Few studies have evaluated patient-reported outcomes in connection with a primary event of deep venous thrombosis, partly due to a lack of disease-specific measures. The aim here was to develop a disease-specific health-related quality of life (HRQL) measure, the deep venous thrombosis quality of life questionnaire (DVTQOL), for patients with recent exposition and treatment of proximal deep venous thrombosis.

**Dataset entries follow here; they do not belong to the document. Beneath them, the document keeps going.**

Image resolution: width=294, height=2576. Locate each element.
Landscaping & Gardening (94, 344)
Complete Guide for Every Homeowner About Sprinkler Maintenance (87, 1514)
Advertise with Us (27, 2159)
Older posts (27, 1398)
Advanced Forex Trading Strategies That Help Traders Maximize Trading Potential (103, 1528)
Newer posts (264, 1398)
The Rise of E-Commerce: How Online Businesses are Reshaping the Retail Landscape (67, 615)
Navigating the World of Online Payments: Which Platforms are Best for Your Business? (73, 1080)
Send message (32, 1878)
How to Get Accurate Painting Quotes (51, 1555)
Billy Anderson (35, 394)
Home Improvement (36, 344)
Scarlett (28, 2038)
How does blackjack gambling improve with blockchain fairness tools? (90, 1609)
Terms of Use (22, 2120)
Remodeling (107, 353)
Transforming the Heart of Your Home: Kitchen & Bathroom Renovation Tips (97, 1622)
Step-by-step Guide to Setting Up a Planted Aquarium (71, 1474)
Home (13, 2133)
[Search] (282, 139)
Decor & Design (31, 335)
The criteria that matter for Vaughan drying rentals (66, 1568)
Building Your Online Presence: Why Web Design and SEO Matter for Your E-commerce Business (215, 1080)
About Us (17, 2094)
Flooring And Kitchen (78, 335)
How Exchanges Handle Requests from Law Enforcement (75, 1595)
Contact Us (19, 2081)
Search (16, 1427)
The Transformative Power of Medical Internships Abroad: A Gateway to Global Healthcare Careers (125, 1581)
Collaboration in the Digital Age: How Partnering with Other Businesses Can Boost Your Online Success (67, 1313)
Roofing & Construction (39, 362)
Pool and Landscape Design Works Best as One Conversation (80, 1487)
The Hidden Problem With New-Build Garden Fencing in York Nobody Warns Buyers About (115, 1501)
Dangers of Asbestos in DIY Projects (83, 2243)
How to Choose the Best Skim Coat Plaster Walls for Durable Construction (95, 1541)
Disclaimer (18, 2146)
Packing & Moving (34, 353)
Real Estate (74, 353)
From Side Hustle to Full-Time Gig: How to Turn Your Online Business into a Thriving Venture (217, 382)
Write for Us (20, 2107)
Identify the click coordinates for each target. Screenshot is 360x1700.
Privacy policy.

A total of 121 consecutive outpatients (50 % males; mean age 61.2 ± 14 years) treated with warfarin (Waran®) for symptomatic proximal deep venous thrombosis were included in the study. Patients completed the SF-36, EQ-5D and the pilot version of the DVTQOL.
Items having: high ceiling and floor effect, items with lower factor loadings than 0.50 and items loading in several factors were removed from the pilot version of DVTQOL. In addition, overlapping and redundant items identified by the Rasch analysis were excluded. The final DVTQOL questionnaire consists of 29 items composing six dimensions depicting problems with: emotional distress; symptoms (e.g. pain, swollen ankles, cramp, bruising); limitation in physical activity; hassle with coagulation monitoring; sleep disturbance; and dietary problems. The internal consistency reliability was high (alpha value ranged from 0.79 to 0.93). The relevant domains of the SF-36 and EQ-5D significantly correlated with DVTQOL, thereby confirming its construct validity.
The DVTQOL is a short and user-friendly instrument with good reliability and validity. Its test-retest reliability and responsiveness to change in clinical trials, however, must be explored.